Start of Entries provided

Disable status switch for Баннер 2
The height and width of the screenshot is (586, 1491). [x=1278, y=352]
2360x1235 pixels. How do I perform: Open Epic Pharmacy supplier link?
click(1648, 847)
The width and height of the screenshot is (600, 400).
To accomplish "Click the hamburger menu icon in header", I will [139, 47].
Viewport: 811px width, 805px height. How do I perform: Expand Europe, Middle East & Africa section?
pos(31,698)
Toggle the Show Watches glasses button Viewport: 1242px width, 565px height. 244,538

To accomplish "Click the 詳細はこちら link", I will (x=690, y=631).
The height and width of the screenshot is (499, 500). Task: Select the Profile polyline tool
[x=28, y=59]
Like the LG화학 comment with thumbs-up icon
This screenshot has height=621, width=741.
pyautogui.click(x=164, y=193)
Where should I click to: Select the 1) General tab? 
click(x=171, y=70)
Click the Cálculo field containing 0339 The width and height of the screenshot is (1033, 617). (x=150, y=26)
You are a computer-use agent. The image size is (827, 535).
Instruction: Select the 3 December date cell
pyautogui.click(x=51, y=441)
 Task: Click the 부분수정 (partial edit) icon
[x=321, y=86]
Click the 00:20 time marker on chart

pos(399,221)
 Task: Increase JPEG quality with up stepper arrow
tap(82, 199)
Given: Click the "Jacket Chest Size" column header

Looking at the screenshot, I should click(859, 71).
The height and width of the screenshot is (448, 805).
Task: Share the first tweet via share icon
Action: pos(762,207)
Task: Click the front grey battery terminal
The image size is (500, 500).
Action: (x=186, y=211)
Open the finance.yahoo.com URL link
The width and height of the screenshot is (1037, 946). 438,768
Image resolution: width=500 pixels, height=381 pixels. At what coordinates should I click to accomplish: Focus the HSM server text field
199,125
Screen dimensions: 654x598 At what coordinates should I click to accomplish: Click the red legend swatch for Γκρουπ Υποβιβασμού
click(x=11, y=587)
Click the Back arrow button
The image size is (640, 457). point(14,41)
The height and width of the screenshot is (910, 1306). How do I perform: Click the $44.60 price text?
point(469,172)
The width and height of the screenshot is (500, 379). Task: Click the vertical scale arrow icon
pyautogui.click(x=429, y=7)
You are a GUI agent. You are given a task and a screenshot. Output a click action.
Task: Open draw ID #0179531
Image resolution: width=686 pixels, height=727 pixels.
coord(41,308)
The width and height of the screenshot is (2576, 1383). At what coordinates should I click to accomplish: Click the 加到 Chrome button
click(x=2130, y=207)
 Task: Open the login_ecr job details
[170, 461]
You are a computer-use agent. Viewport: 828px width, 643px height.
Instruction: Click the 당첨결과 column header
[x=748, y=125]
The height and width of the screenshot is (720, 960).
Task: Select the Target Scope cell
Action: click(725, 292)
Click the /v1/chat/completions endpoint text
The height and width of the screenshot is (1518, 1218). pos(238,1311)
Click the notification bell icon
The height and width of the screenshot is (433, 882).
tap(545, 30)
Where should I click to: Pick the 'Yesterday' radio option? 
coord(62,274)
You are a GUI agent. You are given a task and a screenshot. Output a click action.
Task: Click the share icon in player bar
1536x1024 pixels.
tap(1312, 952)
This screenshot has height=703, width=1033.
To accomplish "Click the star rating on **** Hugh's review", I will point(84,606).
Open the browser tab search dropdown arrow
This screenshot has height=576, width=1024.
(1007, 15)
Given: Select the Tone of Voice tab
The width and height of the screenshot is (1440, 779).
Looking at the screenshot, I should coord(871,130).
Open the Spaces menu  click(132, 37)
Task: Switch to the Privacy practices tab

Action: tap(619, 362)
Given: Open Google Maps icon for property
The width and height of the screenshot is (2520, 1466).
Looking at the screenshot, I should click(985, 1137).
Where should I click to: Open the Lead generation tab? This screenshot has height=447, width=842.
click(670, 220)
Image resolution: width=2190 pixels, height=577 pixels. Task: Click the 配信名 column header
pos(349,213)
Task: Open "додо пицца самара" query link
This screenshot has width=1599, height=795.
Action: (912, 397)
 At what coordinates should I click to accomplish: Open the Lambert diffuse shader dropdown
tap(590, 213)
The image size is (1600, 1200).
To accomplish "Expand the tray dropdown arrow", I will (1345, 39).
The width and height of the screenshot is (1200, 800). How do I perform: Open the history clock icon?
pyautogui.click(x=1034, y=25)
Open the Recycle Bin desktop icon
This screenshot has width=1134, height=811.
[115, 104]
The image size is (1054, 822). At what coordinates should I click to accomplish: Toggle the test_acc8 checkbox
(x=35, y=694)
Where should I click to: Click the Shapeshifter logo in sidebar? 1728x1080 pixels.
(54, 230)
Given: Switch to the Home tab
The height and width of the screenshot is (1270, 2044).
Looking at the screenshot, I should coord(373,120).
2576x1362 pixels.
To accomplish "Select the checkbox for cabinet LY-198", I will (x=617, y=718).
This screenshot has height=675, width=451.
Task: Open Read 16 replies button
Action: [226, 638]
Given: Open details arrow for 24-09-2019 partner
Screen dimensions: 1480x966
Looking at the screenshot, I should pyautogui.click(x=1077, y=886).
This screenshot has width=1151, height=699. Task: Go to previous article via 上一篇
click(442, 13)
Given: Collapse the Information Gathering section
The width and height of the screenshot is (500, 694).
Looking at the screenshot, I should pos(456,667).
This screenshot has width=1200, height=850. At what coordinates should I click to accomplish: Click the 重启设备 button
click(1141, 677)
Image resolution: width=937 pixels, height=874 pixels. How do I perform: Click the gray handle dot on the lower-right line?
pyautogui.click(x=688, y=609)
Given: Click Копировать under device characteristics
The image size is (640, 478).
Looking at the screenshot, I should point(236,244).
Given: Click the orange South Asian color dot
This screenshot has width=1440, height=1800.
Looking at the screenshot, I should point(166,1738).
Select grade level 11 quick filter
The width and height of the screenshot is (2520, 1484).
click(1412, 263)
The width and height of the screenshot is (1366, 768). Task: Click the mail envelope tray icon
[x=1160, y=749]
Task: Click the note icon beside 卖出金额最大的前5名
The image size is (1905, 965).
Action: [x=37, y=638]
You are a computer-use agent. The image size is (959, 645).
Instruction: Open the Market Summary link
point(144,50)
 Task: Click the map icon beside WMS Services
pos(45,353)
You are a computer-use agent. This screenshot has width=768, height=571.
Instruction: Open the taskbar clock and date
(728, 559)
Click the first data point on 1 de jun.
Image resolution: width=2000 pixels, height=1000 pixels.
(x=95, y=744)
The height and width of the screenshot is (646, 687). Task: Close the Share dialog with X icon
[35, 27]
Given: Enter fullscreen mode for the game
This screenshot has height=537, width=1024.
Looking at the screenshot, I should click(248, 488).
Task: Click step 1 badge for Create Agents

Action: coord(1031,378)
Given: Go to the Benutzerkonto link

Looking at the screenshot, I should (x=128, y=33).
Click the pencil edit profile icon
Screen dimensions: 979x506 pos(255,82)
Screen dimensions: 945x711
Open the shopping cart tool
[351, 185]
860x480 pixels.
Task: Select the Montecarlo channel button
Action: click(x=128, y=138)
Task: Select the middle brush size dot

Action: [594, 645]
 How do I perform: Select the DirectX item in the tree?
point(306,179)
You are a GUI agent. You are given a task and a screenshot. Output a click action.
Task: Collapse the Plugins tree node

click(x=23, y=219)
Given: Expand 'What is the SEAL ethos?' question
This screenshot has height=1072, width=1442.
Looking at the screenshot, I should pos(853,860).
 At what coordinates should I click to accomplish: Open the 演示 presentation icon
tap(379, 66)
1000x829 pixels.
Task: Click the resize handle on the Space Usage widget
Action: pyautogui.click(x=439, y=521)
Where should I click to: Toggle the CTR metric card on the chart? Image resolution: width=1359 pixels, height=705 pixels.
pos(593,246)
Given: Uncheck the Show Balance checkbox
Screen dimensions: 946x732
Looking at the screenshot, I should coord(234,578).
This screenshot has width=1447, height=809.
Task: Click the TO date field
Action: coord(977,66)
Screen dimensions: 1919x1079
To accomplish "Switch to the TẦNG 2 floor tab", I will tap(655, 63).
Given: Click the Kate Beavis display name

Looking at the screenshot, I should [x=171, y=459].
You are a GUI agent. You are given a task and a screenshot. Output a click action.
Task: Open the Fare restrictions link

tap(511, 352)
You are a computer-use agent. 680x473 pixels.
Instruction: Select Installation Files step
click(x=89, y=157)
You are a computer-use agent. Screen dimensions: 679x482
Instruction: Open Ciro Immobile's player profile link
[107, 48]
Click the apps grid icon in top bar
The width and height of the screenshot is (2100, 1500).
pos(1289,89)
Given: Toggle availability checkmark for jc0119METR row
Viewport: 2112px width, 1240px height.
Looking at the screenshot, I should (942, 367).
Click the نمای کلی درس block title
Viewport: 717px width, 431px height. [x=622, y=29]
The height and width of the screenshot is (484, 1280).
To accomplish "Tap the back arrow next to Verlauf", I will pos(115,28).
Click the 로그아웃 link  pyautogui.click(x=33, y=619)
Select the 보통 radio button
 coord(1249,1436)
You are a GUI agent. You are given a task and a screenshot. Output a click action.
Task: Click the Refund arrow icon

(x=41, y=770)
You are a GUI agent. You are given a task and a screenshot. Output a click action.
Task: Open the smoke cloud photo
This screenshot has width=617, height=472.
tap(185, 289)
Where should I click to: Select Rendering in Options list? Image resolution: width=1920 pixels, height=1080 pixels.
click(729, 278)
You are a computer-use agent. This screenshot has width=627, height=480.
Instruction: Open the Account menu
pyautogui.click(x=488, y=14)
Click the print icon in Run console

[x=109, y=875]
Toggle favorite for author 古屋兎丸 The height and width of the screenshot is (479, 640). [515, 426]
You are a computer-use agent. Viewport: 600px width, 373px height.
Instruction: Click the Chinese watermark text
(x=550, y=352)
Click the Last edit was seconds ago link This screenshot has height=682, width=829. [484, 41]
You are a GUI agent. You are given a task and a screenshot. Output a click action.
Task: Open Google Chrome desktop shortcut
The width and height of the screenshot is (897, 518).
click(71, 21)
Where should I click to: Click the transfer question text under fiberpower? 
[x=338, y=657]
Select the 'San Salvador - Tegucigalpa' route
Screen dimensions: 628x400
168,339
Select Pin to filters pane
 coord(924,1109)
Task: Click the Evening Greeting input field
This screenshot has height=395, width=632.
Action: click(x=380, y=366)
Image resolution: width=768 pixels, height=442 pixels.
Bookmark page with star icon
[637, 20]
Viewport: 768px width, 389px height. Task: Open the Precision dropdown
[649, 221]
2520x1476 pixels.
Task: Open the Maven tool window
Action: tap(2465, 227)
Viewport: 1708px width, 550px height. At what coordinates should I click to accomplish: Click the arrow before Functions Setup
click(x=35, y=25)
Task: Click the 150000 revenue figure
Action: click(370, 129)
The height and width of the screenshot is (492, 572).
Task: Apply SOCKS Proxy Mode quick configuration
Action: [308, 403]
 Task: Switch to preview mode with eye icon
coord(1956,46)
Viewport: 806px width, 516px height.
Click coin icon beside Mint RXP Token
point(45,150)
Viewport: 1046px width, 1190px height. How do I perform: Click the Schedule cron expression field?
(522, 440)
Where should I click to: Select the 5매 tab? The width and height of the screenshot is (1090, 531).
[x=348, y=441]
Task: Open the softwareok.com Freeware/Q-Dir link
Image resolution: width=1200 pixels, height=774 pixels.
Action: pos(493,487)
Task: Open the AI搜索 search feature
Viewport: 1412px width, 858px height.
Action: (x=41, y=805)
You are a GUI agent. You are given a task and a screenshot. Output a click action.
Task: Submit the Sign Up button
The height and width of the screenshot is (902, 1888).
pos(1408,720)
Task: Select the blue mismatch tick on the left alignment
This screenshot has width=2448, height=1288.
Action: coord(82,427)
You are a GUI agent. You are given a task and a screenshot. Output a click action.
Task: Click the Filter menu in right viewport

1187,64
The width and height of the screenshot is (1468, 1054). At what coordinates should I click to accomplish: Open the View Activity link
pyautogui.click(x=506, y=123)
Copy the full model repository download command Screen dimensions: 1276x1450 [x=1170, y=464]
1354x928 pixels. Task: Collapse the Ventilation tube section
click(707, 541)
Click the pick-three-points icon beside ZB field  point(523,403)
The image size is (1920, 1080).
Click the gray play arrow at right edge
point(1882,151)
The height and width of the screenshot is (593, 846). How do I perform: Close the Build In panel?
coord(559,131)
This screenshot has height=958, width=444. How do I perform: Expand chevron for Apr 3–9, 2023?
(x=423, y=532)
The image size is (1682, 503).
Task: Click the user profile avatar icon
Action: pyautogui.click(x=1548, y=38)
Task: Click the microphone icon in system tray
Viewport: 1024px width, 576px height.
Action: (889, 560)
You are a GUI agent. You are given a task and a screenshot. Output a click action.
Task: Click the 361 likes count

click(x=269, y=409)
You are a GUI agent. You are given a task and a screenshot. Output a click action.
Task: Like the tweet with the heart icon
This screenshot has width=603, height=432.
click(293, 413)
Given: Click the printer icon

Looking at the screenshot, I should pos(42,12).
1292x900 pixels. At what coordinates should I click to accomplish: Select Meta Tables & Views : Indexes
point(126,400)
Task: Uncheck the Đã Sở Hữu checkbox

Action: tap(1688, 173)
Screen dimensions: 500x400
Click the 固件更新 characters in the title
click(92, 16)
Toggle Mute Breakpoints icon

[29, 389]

End of Entries provided

The task:
Put the lines of the listing into a numbered list, skipping blank lines. Begin at the line that has "Image resolution: width=500" and stop after the line that has "click(x=11, y=587)".

Expected output:
1. Image resolution: width=500 pixels, height=381 pixels. At what coordinates should I click to accomplish: Focus the HSM server text field
2. 199,125
3. Screen dimensions: 654x598 At what coordinates should I click to accomplish: Click the red legend swatch for Γκρουπ Υποβιβασμού
4. click(x=11, y=587)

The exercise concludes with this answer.